## YOUR ASSIGNMENT
Only the pictures are to be left out; set down the rest of the records exactly.

## RECORD SET
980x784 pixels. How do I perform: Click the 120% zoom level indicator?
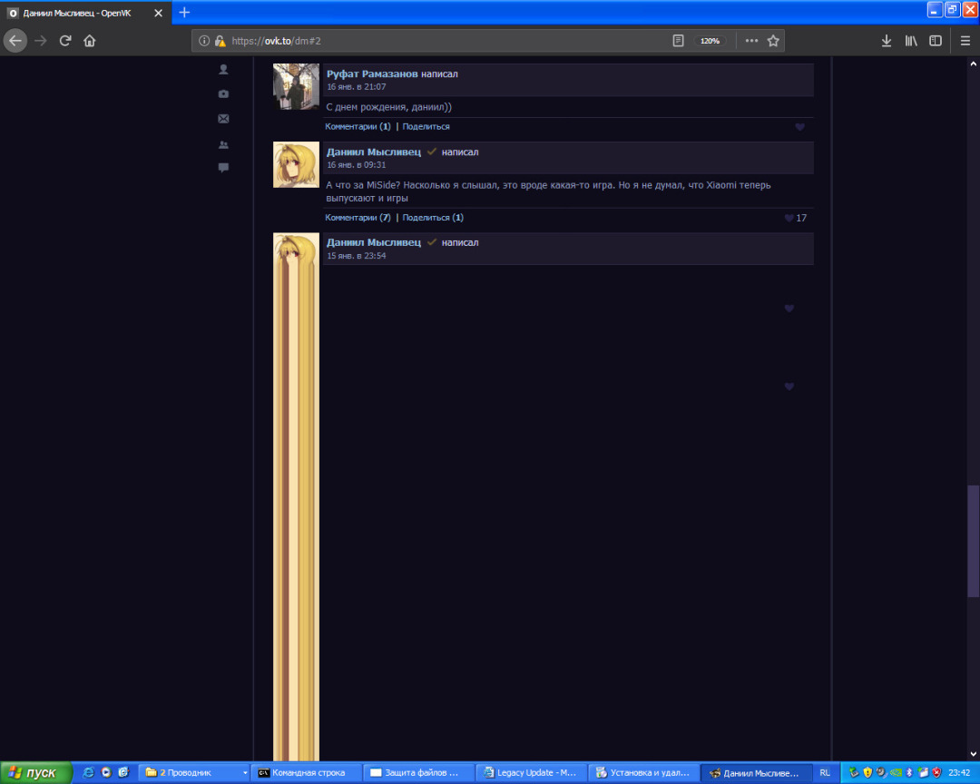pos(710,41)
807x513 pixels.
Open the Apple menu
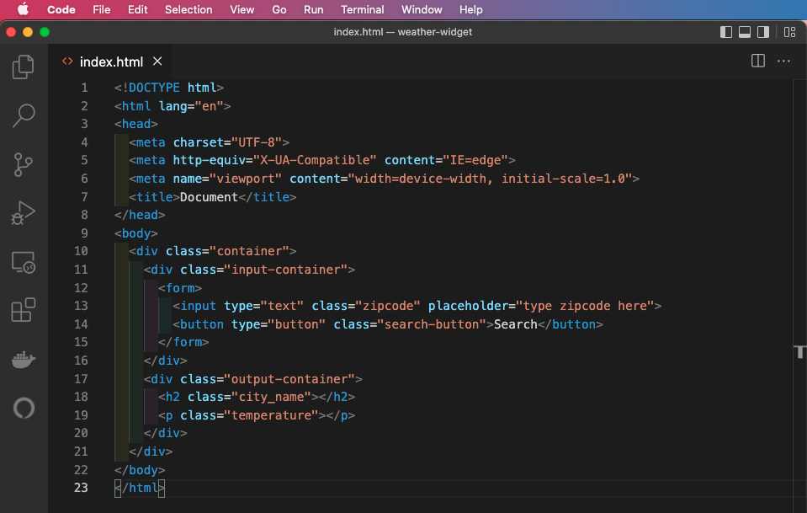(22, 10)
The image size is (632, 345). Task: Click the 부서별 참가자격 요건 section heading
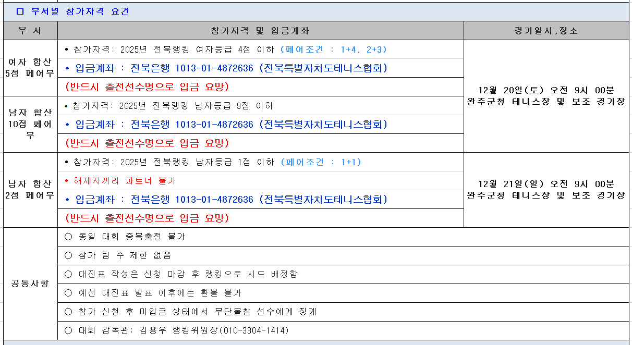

## RESPONSE
980x784 pixels. How do I perform: Click the 120% zoom level indicator?
pos(710,41)
807x513 pixels.
Open the Apple menu
(22, 10)
The image size is (632, 345). Task: Click the 부서별 참가자격 요건 section heading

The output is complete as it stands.